> _GIVEN ENTRIES_:
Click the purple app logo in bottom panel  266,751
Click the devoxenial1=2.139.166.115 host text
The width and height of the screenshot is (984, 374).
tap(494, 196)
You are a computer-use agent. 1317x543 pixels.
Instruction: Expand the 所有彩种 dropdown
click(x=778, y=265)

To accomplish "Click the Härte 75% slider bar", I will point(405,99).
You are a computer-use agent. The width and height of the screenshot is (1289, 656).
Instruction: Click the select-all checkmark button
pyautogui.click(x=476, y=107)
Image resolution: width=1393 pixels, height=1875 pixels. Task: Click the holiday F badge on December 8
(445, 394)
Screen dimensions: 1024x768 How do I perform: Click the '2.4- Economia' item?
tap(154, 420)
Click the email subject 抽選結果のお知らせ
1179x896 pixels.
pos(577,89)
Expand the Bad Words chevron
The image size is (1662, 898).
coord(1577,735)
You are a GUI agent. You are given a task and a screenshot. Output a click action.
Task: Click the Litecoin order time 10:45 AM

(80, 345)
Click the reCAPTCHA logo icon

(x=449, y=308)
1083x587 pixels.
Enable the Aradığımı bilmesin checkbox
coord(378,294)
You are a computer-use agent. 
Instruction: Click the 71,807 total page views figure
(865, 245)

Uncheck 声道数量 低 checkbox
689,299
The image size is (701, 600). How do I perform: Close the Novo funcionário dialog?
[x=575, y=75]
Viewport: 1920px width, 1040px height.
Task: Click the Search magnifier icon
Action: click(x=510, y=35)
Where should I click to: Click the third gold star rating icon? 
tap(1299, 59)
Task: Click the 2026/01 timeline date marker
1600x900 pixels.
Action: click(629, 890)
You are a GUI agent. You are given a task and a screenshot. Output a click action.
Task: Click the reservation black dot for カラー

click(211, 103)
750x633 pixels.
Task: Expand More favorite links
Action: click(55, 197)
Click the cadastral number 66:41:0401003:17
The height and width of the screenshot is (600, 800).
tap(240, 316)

> _YOUR OBJECTIVE_: The answer must be the lines from the one containing "Where should I" to the final line of the data above, copied exactly, both included, with nothing added.

> _THE ANSWER_:
Where should I click to: Click the third gold star rating icon? 
tap(1299, 59)
Task: Click the 2026/01 timeline date marker
1600x900 pixels.
Action: click(629, 890)
You are a GUI agent. You are given a task and a screenshot. Output a click action.
Task: Click the reservation black dot for カラー

click(211, 103)
750x633 pixels.
Task: Expand More favorite links
Action: click(55, 197)
Click the cadastral number 66:41:0401003:17
The height and width of the screenshot is (600, 800).
tap(240, 316)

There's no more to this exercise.